Introduction

Metastatic spread accounts for 90% of all cancer-related deaths [1], but remains poorly understood. Rare metastatic sites pose new diagnostic challenges because less recognized and their impact is unknown.

Large-scale autopsy studies have provided preliminary insight into metastatic patterns and showed that preferential metastatic sites vary greatly across different primary tumors [2,3]. For example, colorectal cancer most frequently metastasizes to the liver and lung, while breast and lung cancers can metastasize to multiple organs including bone, brain and liver. Some organs are rarely affected by metastatic spread, including the gallbladder. Metastasis to the gallbladder (GBm) was found in merely 2.2% to 5.8% in patients with metastatic cancer in two autopsy studies [2,3]. In both studies, gastric cancer was the most common primary origin of GBm in 5.7% and 14.3% of cases, whereas other common primaries were breast cancer (4.4%) [[[[[2]]]]] and pancreatic cancer (12.5%) [3].

A more recent Korean study [4] focused on computed tomography (CT) features of GBm from various primary origins. Also in this study, with 21 cases, gastric cancer was the most frequent primary origin (38.1%). Gastric cancer, however, shows marked geographic variation, with a high incidence in Korea, and therefore, frequencies might not easily be extrapolated to other geographic regions.

The sensitivity of current imaging modalities for primary GBC is poor, and GBm cannot be distinguished from primary gallbladder cancer based on CT features [4]. In addition, we recently showed that after surgery for presumed primary GBC, GBm may go unnoticed because it can mimic a second primary tumor.
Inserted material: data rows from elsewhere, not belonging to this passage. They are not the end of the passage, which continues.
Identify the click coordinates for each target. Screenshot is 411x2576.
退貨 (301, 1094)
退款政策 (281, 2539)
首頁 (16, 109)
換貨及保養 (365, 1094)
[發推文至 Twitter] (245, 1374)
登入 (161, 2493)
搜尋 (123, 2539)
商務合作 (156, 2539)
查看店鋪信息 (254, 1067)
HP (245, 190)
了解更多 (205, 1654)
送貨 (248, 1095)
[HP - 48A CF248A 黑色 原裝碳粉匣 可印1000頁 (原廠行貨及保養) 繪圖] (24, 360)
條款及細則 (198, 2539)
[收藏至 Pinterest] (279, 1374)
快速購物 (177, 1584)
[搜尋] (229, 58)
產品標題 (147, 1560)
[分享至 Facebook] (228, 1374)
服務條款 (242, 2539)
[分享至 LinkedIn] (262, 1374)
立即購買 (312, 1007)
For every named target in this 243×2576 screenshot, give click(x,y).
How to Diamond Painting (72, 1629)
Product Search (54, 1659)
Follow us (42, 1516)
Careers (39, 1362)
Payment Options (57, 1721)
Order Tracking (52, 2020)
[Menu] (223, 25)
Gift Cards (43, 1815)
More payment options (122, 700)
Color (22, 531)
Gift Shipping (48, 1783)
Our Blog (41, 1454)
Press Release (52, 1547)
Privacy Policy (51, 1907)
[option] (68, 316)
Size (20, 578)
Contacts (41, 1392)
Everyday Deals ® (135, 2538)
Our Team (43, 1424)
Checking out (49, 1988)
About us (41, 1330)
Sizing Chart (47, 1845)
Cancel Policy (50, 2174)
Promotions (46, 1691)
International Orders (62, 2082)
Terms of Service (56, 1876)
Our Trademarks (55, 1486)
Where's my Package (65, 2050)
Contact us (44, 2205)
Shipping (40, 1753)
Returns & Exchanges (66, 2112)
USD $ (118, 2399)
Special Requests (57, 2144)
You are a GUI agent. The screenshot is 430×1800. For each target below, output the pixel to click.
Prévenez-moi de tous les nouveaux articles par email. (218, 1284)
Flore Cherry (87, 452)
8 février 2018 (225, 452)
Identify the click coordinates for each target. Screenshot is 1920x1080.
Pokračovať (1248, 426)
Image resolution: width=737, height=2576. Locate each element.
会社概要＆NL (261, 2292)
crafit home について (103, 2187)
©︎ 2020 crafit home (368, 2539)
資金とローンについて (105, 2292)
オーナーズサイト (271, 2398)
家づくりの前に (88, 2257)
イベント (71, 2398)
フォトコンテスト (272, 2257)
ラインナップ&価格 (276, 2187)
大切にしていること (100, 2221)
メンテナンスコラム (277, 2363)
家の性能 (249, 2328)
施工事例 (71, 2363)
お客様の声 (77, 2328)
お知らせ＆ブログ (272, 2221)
Two out of ten patients that were initially diagnosed with primary GBC by the pathologist [5] appeared to have GBm from colorectal origin based on molecular clonality analysis.

Evidently, better insight into the clinicopathological characteristics of GBm is needed to improve timely detection, treatment and prognosis. To this end, a comprehensive literature search was performed to identify all cases with GBm presented in the literature. As no reliable nationwide or population-based data were available in the literature, findings were compared with data of a nationwide cohort of patients diagnosed with GBm in the Netherlands.

Methods

Literature cohort

The literature cohort was based on a systematic search of Medline and Embase on the Ovid platform on February 2, 2021, to identify all cases with GBm. No restrictions were made to publication date. The search strategy is shown in Fig. 1.

Fig. 1
figure 1

Flowchart of the literature search

References were imported in EndNote (version X9.0.1, Clarivate Analytics, Philadelphia, PA, USA), and duplicates were removed. For the remaining references, two independent researchers reviewed title and abstract and excluded all articles not fulfilling the following inclusion criteria: case report or retrospective study describing clinical case(s) of GBm from any cancer type (Fig. 1). For articles without an abstract, the full text was accessed to evaluate if they met inclusion criteria.

Population cohort

Data from a nationwide retrospective cohort of patients with a gallbladder tumor between 1991 and 2015 and a history of other malignancies were collected as described before [6] using the Nationwide Network and Registry of Histopathology and Cytopathology in the Netherlands (PALGA, LZV-1152) [7] and the Netherlands Cancer Registry (NCR, K14.142). Cases were manually checked and verified for inclusion (i.e., when GBm diagnosis was mentioned in conclusion section of the pathology report).

Data extraction

Data on gender, age at diagnosis of GBm, time interval between diagnosis of the primary tumor and development of GBm, vital status and follow-up, type and histology of the primary tumor and additional pathological findings were extracted from the literature and the population cohort.

Statistical analyses

Patient and tumor characteristics were described using counts and percentages. The crude incidence rate of GBm between 1991 and 2015 (population cohort) was estimated by dividing the annual incidence of GBm by the annual incidence of all solid cancer types (population at risk) in the Netherlands. The annual cancer incidence was derived from the NCR [8].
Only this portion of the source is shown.